Возвращение - Ремарк Эрих Мария. Страница 37
Георг Рахе за всю дорогу не сказал ни слова. Только когда мы остановились и стали прощаться, он словно очнулся:
– Вы слышали, чего он хочет? Во Флери – назад во флери…
Домой мне еще не хочется. И Альберту тоже. Мы медленно бредем по обрыву. Внизу шумит река. У мельницы мы останавливаемся и перегибаемся через перила моста.
– Как странно, Эрнст, что у нас теперь никогда не появляйся желание побыть одному, правда? – говорит Альберт.
– Да, – соглашаюсь я. – Не знаешь толком, куда девать себя.
Он кивает:
– Вот именно. Но ведь, в конце концов, надо себя куда-нибудь деть.
– Если бы в руках у нас была уже какая-нибудь специальность! – говорю я.

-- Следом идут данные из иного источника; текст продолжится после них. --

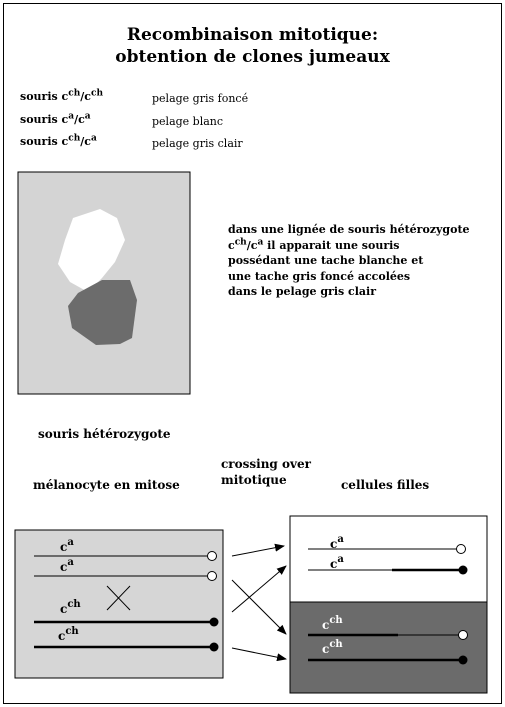 The width and height of the screenshot is (505, 707). What do you see at coordinates (337, 562) in the screenshot?
I see `allele-label-daughter-a-2: ca` at bounding box center [337, 562].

Он пренебрежительно отмахивается:
– И это ничего не даст. Живой человек нужен, Эрнст. – И, отвернувшись, тихо прибавляет: – Близкий человек, понимаешь?
– Ах, человек! – возражаю я. – Это самая ненадежная штука в мире. Мы немало насмотрелись, как легко его отправить к праотцам. Придется тебе обзавестись десятком-другим друзей, чтобы хоть кто-нибудь уцелел, когда пули начнут их косить.
Альберт внимательно смотрит да силуэт собора:
– Я не то хочу сказать… Я говорю о человеке, который целиком принадлежит тебе. Иногда мне кажется, что это должна быть женщина…
– О господи! – восклицаю я, вспоминая Бетке.
– Дурень! – сердится он вдруг. – В жизни совершенно необходимо иметь какую-то опору, неужели ты этого не понимаешь? Я хочу быть любимым, и тогда я буду опорой для того человека, а он для меня. А то хоть в петлю лезь! – Он вздрагивает и отворачивается.
– Но послушай, Альберт, – тихо говорю я, – а мы-то для тебя что-нибудь значим?
– Да, да, но это совсем другое… – И, помолчав, шепчет: – Надо иметь детей, детей, которые ни о чем не знают…
Мне не совсем ясно, что он хочет сказать. Но я не расспрашиваю больше.